Reproduce the passage below about seeing and praising Jesus, word for word, from its first line to its last.

PASSAGE:
════════════════════
According to scripture they praised him for all the miracles they had seen…
What miracles you seen in your life?

Here is yet another question to ponder:

B. If you saw Jesus, what would you shout?

If on your way to your car in the parking lot, you saw Jesus walking across – and you knew it was Him – I mean, He just appeared there – but He’s a ways in the distance. Would you maybe shout to someone else, “Hey, it’s Jesus! Look!” My guess is maybe you would. Because when Jesus shows up, it makes you want to shout.

It was Palm Sunday, and the mother’s 3-year old son had to stay home from church because of strep throat.

When the rest of the family returned home carrying palm branches, the little boy asked what they were for. His mother explained, “People held them over Jesus’ head as he walked by.”

“Wouldn’t you know it,” the boy fumed. “The one Sunday I don’t go, and Jesus shows up.” (Found at

What that little boy didn’t realize is that Jesus shows up every Sunday. In fact, He shows up every day of our lives. The question is, do we recognize Him when He shows up?

C. We have been allowed to see Jesus in a number of ways.
In the pages of the Bible
In the lives of others
Through the ministry and worship of the church
Through his work in our lives

Do we praise Him? I mean really and truly praise Him. Do we?

Did you praise Him this morning as we sang and give it all you had?
Did you mention his name last night when you were out with friends, and say something good about Him?
Did you praise Jesus in the privacy of your home or your car this past week when it was just you and Him?
════════════════════
SUPPLIED INFORMATION:
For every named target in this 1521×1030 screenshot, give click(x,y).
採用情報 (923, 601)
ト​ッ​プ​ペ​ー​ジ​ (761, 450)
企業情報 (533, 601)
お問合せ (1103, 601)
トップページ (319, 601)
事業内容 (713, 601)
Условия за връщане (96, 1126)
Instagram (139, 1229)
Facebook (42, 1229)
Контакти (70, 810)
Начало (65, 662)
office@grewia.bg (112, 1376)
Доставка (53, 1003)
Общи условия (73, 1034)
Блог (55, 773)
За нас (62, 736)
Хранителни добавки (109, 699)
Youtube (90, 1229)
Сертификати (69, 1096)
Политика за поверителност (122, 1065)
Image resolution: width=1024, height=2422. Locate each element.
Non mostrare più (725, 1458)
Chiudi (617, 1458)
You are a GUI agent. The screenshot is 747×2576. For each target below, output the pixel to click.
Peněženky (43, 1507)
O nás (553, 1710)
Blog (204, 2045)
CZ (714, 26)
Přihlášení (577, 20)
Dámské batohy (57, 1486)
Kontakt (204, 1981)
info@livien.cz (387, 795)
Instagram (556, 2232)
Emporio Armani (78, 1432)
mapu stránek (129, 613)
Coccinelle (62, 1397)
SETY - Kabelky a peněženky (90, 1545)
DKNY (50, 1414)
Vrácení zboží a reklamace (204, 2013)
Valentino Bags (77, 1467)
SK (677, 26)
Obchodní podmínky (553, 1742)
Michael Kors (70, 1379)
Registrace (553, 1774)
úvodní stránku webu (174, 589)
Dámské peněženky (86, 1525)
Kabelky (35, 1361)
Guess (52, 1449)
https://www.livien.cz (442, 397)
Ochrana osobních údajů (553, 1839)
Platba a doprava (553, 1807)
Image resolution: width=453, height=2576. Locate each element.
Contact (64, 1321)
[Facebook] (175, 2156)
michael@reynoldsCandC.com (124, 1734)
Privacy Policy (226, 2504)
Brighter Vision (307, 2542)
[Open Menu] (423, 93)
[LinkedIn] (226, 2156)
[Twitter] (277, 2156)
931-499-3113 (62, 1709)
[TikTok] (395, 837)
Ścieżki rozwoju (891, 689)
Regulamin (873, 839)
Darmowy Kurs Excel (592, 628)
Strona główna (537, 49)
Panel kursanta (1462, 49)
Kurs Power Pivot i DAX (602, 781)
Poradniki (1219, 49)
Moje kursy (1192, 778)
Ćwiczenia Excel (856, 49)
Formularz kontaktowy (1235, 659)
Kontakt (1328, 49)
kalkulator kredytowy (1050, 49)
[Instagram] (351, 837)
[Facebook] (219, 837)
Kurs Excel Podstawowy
════════════════════
YOUR RESPONSE:
According to scripture they praised him for all the miracles they had seen…
What miracles you seen in your life?

Here is yet another question to ponder:

B. If you saw Jesus, what would you shout?

If on your way to your car in the parking lot, you saw Jesus walking across – and you knew it was Him – I mean, He just appeared there – but He’s a ways in the distance. Would you maybe shout to someone else, “Hey, it’s Jesus! Look!” My guess is maybe you would. Because when Jesus shows up, it makes you want to shout.

It was Palm Sunday, and the mother’s 3-year old son had to stay home from church because of strep throat.

When the rest of the family returned home carrying palm branches, the little boy asked what they were for. His mother explained, “People held them over Jesus’ head as he walked by.”

“Wouldn’t you know it,” the boy fumed. “The one Sunday I don’t go, and Jesus shows up.” (Found at

What that little boy didn’t realize is that Jesus shows up every Sunday. In fact, He shows up every day of our lives. The question is, do we recognize Him when He shows up?

C. We have been allowed to see Jesus in a number of ways.
In the pages of the Bible
In the lives of others
Through the ministry and worship of the church
Through his work in our lives

Do we praise Him? I mean really and truly praise Him. Do we?

Did you praise Him this morning as we sang and give it all you had?
Did you mention his name last night when you were out with friends, and say something good about Him?
Did you praise Jesus in the privacy of your home or your car this past week when it was just you and Him?